7. Global Cyber Authorities Release OT Security Guidance

[05:07 - 05:41]

• Participants: Agencies from US, UK, Australia, Germany, Netherlands, and more
• Framework Recommendations:
  • Maintain records of OT assets
  • Implement information security programs
  • Risk-classify assets
  • Document connectivity
  • Assess third-party risks
• Warning: OT compromises can disrupt critical infrastructure (energy, water, manufacturing)
• Quote: “Officials warn that OT compromises can disrupt critical infrastructure such as energy, water and manufacturing.” — Sarah Lane [05:38]

8. "Evil AI" Campaign Masquerades Trojan Malware as Productivity/AI Tools

[05:41 - 06:29]

• Trend Micro Findings:
  • Global campaign uses apps like App Suite, epibrowser, PDF Editor
  • Targets: government, healthcare, manufacturing in the US, Europe, Brazil, India
  • Malware disguises as legit AI/software, employs professional UIs and stolen code-signing certificates
  • Effects: data exfiltration, encrypted C2, payload staging

9. Industry Commentary: Security Vendor Clutter

[06:29 - 07:16]

• Observation:
  • Market saturated with vendors using similar marketing/demos
  • CISOs seek real solutions, but often lack clear information from vendors
• Upcoming CISO Series Segment: “Time to Choose a Security Vendor: Dartboard or Spin the Wheel”

Notable Quotes & Moments

• "Microsoft identified AI traits in the code, including verbose business like comments, over engineered functions and formulaic obfuscation." — Sarah Lane [00:18]
• "WestJet says it's engaged experts to investigate and is informing affected individuals, advising vigilance against phishing or social engineering attempts." — Sarah Lane [01:32]
• "Harrods has informed affected customers and authorities, warning them to watch for phishing, and confirmed that the threat actor unsuccessfully attempted to engage in extortion." — Sarah Lane [03:21]
• "Officials warn that OT compromises can disrupt critical infrastructure such as energy, water and manufacturing." — Sarah Lane [05:38]

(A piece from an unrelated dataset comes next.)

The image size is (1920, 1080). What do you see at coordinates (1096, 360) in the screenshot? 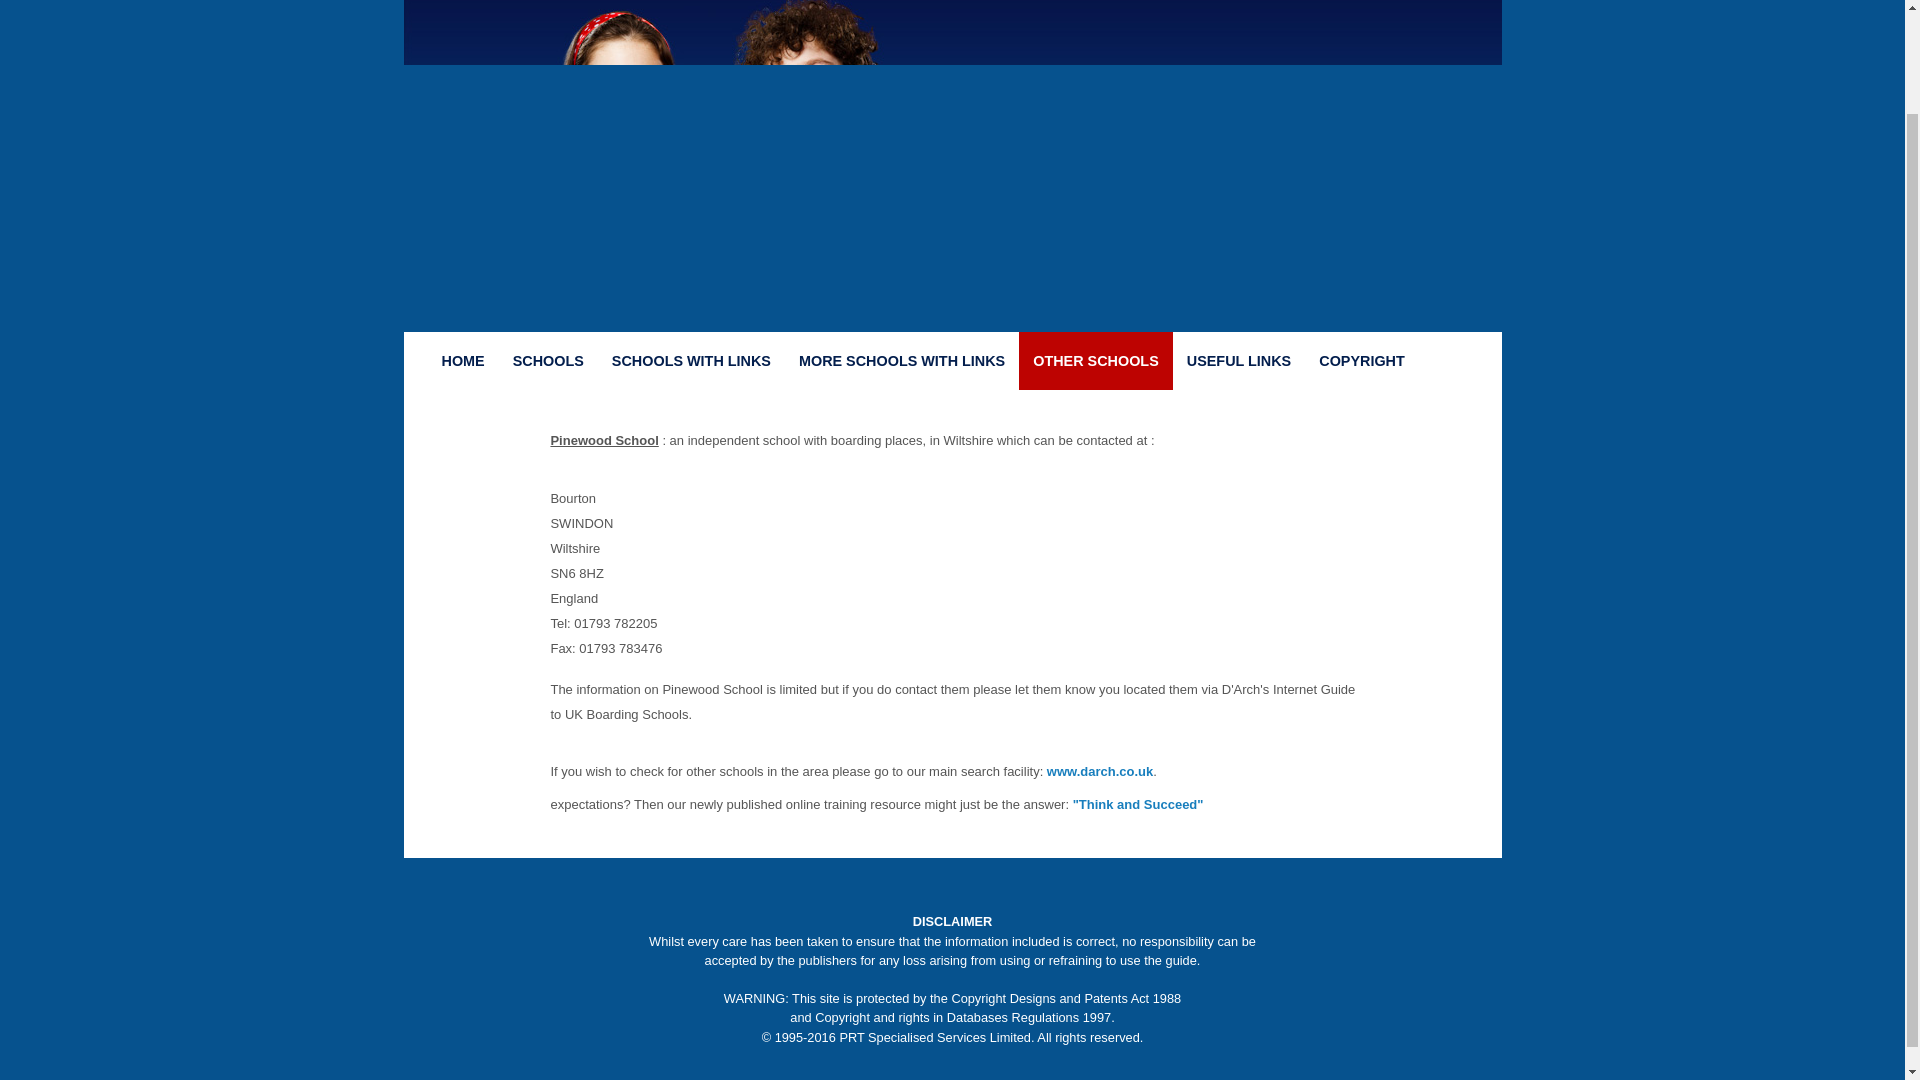
I see `OTHER SCHOOLS` at bounding box center [1096, 360].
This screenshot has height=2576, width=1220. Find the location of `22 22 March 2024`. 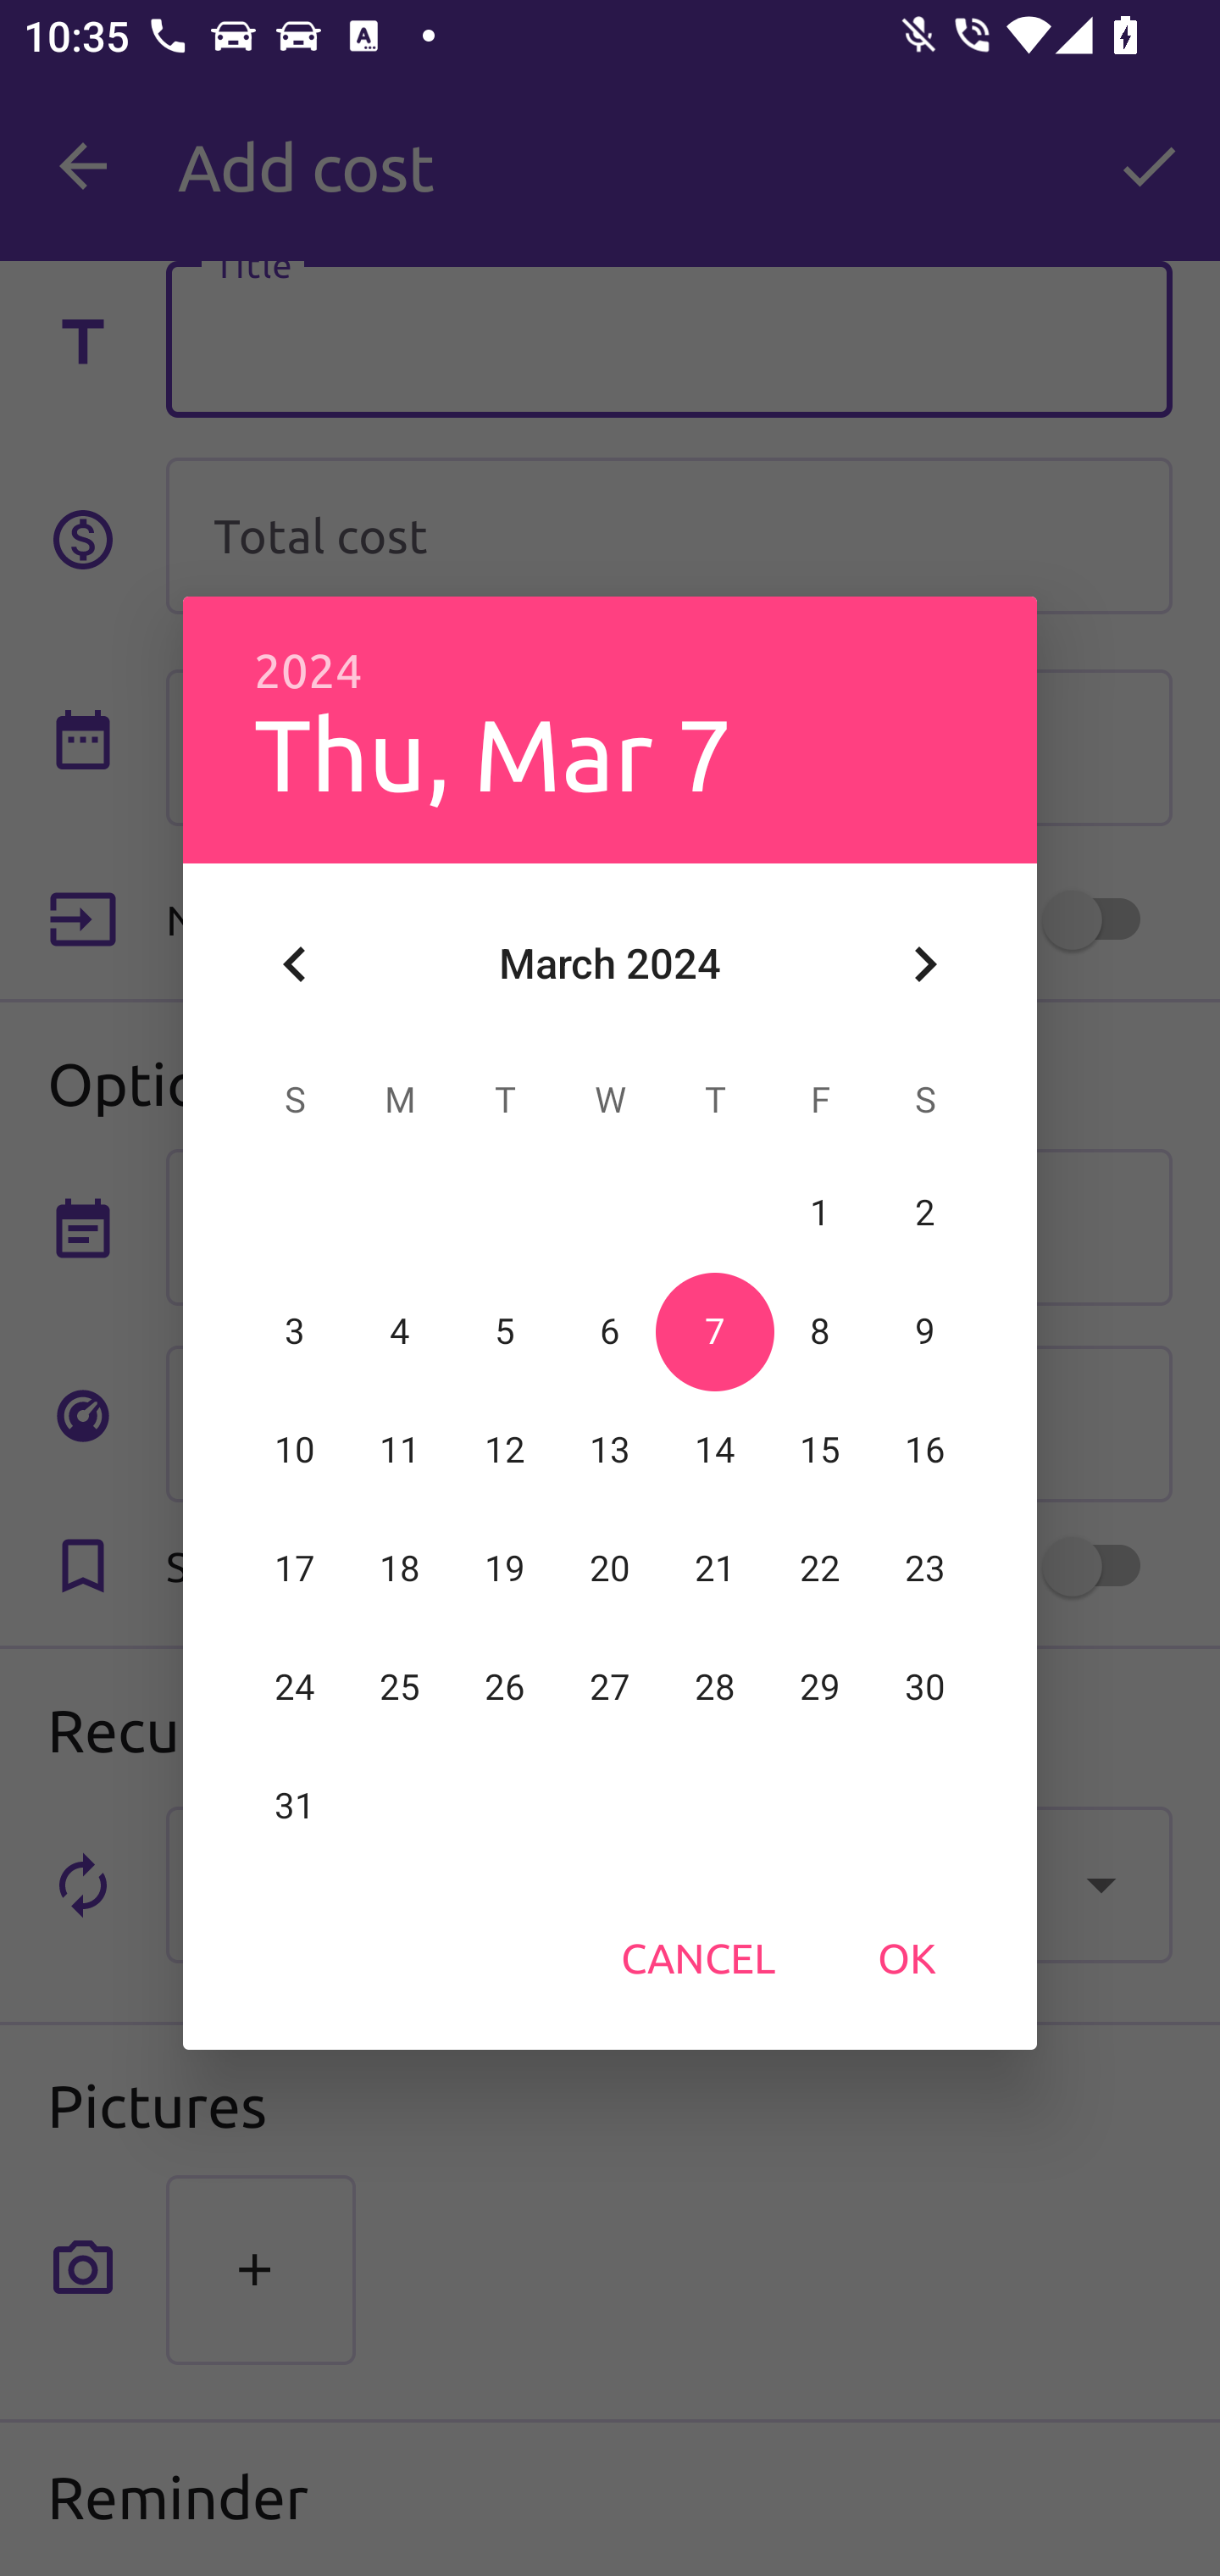

22 22 March 2024 is located at coordinates (819, 1568).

Timestamps for Important Segments

• [00:07] Microsoft AI phishing attack blocked
• [01:11] WestJet breach notification
• [01:57] Ukrainian police spoofing and fileless malware
• [02:38] Harrods customer data breach
• [04:07] Tile tracking tag privacy flaw
• [04:44] Neon app privacy incident
• [05:07] OT (Operational Technology) security guidance
• [05:41] “Evil AI” Trojan malware campaign
• [06:29] Vendor market commentary

Tone and Language

Sarah Lane maintains a factual, concise, and slightly conversational tone, providing clarity and emphasis on practical takeaways without sensationalism.

Useful For:
Those needing a rapid, informed summary of the latest cyber risks, enterprise breaches, supply chain vulnerabilities, and evolving attack techniques—plus context on regulatory activity and security industry trends.